I limiti del pignoramento dello stipendio nel caso in cui il creditore sia l’Agenzia delle Entrate sono i seguenti:

  • 1/10 per stipendi fino ad €.2.500,00;
  • 1/7 per stipendi da €.2.500,00 a €.5.000,00;
  • 1/5 per stipendi superiori a €.5.000.

Altro limite è che il pignoramento dello stipendio non è possibile per importi complessivi inferiori ad un triplo dell’assegno sociale.

Il limite generale, in presenza di altri debiti di tipologie diverse, è il 50% dello stipendio.

Invece, se i pignoramenti appartengono alla stessa tipologia si procede con l’accodo del secondo pignoramento. Ciò significa che il primo creditore pignora 1/5 dello stipendio mentre il secondo creditore si mette in coda e inizia a recuperare il credito solamente quando si sarà interamente estinto il debito con il primo creditore.

Ciò significa che se il debitore ha già un debito con una finanziaria o una banca, per estinguere il secondo debito con un’altra banca o un’altra finanziaria bisognerà prima estinguere il primo debito e, solo successivamente, il secondo.

Invece, se i pignoramenti sono due, uno verso una finanziaria e il secondo verso lo Stato, il pignoramento di un quinto si può effettuare per entrambi i debiti contemporaneamente, sempre entro il 50% del totale netto della busta paga, al netto della quota ceduta con la cessione del quinto.
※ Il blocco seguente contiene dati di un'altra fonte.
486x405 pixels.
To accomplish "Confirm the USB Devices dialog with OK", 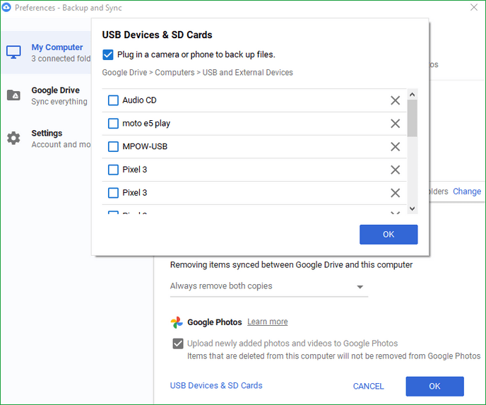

I limiti del pignoramento per i pensionati

Se il debitore è un soggetto pensionato è previsto un ulteriore debito che consiste nel cosiddetto minimo vitale impignorabile.

Infatti, la pensione del debitore non può essere intaccata oltre la cifra necessaria per garantire la sopravvivenza, ossiail minimo vitale impignorabile.

Questo limite equivale all’importo mensile della pensione sociale, aumentato della metà.

Richiedere la cessione del quinto con il pignoramento

Ipotizzando la situazione opposta, ossia che il debitore con un pignoramento dello stipendio in essere che richiede la cessione del quinto per ottenere un prestito, anche in questo caso è possibile, ma entro alcuni limiti.

Infatti, la cessione del quinto non deve superare la differenza tra i due quinti dello stipendio netto e la quota pignorata.

Prendiamo ad esempio il dipendente debitore che guadagna 2.000 euro netti al mese. I due quinti dello stipendio corrispondono a 800 euro. Il richiedente del prestito, quindi, può cedere per pagare il nuovo debito la differenza tra 800 euro e 400 euro, ossia la cifra pignorata. Di conseguenza, il debitore può cedere fino ad un massimo di 400 euro.